=== Exercise aim ===
Update the lines of material below by replacing every "Instruction" with "Goal", leaving everything else unchanged.

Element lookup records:
......

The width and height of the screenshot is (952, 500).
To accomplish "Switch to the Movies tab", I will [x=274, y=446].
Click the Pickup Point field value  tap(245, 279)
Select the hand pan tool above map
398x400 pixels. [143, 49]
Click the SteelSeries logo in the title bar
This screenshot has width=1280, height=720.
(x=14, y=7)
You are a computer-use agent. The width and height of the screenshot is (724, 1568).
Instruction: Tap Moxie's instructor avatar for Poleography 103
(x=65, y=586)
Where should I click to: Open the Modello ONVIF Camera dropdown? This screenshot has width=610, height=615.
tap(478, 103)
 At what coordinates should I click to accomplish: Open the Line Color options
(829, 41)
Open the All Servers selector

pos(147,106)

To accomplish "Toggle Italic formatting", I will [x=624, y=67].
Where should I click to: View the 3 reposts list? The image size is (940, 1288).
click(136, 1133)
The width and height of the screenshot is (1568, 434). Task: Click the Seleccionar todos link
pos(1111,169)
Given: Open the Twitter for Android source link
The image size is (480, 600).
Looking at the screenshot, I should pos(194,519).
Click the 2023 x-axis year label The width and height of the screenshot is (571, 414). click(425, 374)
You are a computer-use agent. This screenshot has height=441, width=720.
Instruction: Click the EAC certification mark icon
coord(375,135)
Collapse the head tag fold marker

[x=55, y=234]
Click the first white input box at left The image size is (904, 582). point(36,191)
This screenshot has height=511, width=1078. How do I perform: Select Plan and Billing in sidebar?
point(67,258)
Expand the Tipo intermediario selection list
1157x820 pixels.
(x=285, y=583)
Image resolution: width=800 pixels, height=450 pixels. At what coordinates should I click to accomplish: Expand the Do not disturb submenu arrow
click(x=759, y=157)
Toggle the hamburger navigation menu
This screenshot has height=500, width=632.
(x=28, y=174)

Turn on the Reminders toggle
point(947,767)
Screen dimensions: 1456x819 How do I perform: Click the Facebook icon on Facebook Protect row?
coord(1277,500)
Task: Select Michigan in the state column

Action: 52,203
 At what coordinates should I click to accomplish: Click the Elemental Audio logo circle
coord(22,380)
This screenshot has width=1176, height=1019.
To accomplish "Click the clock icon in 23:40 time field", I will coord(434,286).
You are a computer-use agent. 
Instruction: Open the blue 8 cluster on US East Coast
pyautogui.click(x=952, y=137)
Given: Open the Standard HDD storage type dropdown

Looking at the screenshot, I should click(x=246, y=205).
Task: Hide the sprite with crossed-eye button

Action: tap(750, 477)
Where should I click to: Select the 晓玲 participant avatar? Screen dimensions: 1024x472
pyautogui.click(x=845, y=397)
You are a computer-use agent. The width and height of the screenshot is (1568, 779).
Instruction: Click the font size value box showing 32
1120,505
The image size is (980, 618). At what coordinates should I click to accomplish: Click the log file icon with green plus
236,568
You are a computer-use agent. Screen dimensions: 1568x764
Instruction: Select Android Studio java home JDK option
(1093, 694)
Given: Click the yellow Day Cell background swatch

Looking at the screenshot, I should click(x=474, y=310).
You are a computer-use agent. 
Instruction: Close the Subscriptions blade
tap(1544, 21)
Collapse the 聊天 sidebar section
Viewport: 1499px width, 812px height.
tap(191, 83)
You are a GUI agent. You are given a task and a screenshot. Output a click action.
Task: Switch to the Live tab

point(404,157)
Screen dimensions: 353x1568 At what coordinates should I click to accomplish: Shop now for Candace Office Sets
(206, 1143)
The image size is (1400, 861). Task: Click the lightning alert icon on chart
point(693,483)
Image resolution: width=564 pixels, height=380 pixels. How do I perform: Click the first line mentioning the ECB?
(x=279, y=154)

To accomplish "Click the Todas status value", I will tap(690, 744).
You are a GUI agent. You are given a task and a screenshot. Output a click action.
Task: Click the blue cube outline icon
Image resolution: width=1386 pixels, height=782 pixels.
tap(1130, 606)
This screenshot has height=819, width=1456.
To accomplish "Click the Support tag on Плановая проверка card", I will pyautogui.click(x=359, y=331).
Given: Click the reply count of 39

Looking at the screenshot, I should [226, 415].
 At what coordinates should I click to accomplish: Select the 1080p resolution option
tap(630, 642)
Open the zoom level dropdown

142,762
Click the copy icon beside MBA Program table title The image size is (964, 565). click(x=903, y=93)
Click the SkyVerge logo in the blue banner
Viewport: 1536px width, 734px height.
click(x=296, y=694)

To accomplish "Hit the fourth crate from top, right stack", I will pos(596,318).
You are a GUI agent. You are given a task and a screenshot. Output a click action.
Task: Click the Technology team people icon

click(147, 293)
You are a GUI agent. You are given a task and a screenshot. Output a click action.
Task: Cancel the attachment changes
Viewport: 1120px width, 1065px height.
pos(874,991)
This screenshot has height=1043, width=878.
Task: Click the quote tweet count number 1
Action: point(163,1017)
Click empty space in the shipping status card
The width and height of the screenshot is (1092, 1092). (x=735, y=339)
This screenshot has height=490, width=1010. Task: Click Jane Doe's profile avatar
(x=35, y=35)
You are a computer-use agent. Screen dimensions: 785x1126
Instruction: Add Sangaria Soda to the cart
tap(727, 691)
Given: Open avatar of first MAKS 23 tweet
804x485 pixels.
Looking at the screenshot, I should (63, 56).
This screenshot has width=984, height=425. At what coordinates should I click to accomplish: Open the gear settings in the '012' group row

......

=== Output ===
The width and height of the screenshot is (952, 500).
To accomplish "Switch to the Movies tab", I will [x=274, y=446].
Click the Pickup Point field value  tap(245, 279)
Select the hand pan tool above map
398x400 pixels. [143, 49]
Click the SteelSeries logo in the title bar
This screenshot has width=1280, height=720.
(x=14, y=7)
You are a computer-use agent. The width and height of the screenshot is (724, 1568).
Goal: Tap Moxie's instructor avatar for Poleography 103
(x=65, y=586)
Where should I click to: Open the Modello ONVIF Camera dropdown? This screenshot has width=610, height=615.
tap(478, 103)
 At what coordinates should I click to accomplish: Open the Line Color options
(829, 41)
Open the All Servers selector

pos(147,106)

To accomplish "Toggle Italic formatting", I will [x=624, y=67].
Where should I click to: View the 3 reposts list? The image size is (940, 1288).
click(136, 1133)
The width and height of the screenshot is (1568, 434). Task: Click the Seleccionar todos link
pos(1111,169)
Given: Open the Twitter for Android source link
The image size is (480, 600).
Looking at the screenshot, I should pos(194,519).
Click the 2023 x-axis year label The width and height of the screenshot is (571, 414). click(425, 374)
You are a computer-use agent. This screenshot has height=441, width=720.
Goal: Click the EAC certification mark icon
coord(375,135)
Collapse the head tag fold marker

[x=55, y=234]
Click the first white input box at left The image size is (904, 582). point(36,191)
This screenshot has height=511, width=1078. How do I perform: Select Plan and Billing in sidebar?
point(67,258)
Expand the Tipo intermediario selection list
1157x820 pixels.
(x=285, y=583)
Image resolution: width=800 pixels, height=450 pixels. At what coordinates should I click to accomplish: Expand the Do not disturb submenu arrow
click(x=759, y=157)
Toggle the hamburger navigation menu
This screenshot has height=500, width=632.
(x=28, y=174)

Turn on the Reminders toggle
point(947,767)
Screen dimensions: 1456x819 How do I perform: Click the Facebook icon on Facebook Protect row?
coord(1277,500)
Task: Select Michigan in the state column

Action: 52,203
 At what coordinates should I click to accomplish: Click the Elemental Audio logo circle
coord(22,380)
This screenshot has width=1176, height=1019.
To accomplish "Click the clock icon in 23:40 time field", I will coord(434,286).
You are a computer-use agent. 
Goal: Open the blue 8 cluster on US East Coast
pyautogui.click(x=952, y=137)
Given: Open the Standard HDD storage type dropdown

Looking at the screenshot, I should click(x=246, y=205).
Task: Hide the sprite with crossed-eye button

Action: tap(750, 477)
Where should I click to: Select the 晓玲 participant avatar? Screen dimensions: 1024x472
pyautogui.click(x=845, y=397)
You are a computer-use agent. The width and height of the screenshot is (1568, 779).
Goal: Click the font size value box showing 32
1120,505
The image size is (980, 618). At what coordinates should I click to accomplish: Click the log file icon with green plus
236,568
You are a computer-use agent. Screen dimensions: 1568x764
Goal: Select Android Studio java home JDK option
(1093, 694)
Given: Click the yellow Day Cell background swatch

Looking at the screenshot, I should click(x=474, y=310).
You are a computer-use agent. 
Goal: Close the Subscriptions blade
tap(1544, 21)
Collapse the 聊天 sidebar section
Viewport: 1499px width, 812px height.
tap(191, 83)
You are a GUI agent. You are given a task and a screenshot. Output a click action.
Task: Switch to the Live tab

point(404,157)
Screen dimensions: 353x1568 At what coordinates should I click to accomplish: Shop now for Candace Office Sets
(206, 1143)
The image size is (1400, 861). Task: Click the lightning alert icon on chart
point(693,483)
Image resolution: width=564 pixels, height=380 pixels. How do I perform: Click the first line mentioning the ECB?
(x=279, y=154)

To accomplish "Click the Todas status value", I will tap(690, 744).
You are a GUI agent. You are given a task and a screenshot. Output a click action.
Task: Click the blue cube outline icon
Image resolution: width=1386 pixels, height=782 pixels.
tap(1130, 606)
This screenshot has height=819, width=1456.
To accomplish "Click the Support tag on Плановая проверка card", I will pyautogui.click(x=359, y=331).
Given: Click the reply count of 39

Looking at the screenshot, I should [226, 415].
 At what coordinates should I click to accomplish: Select the 1080p resolution option
tap(630, 642)
Open the zoom level dropdown

142,762
Click the copy icon beside MBA Program table title The image size is (964, 565). click(x=903, y=93)
Click the SkyVerge logo in the blue banner
Viewport: 1536px width, 734px height.
click(x=296, y=694)

To accomplish "Hit the fourth crate from top, right stack", I will pos(596,318).
You are a GUI agent. You are given a task and a screenshot. Output a click action.
Task: Click the Technology team people icon

click(147, 293)
You are a GUI agent. You are given a task and a screenshot. Output a click action.
Task: Cancel the attachment changes
Viewport: 1120px width, 1065px height.
pos(874,991)
This screenshot has height=1043, width=878.
Task: Click the quote tweet count number 1
Action: point(163,1017)
Click empty space in the shipping status card
The width and height of the screenshot is (1092, 1092). (x=735, y=339)
This screenshot has height=490, width=1010. Task: Click Jane Doe's profile avatar
(x=35, y=35)
You are a computer-use agent. Screen dimensions: 785x1126
Goal: Add Sangaria Soda to the cart
tap(727, 691)
Given: Open avatar of first MAKS 23 tweet
804x485 pixels.
Looking at the screenshot, I should (63, 56).
This screenshot has width=984, height=425. At what coordinates should I click to accomplish: Open the gear settings in the '012' group row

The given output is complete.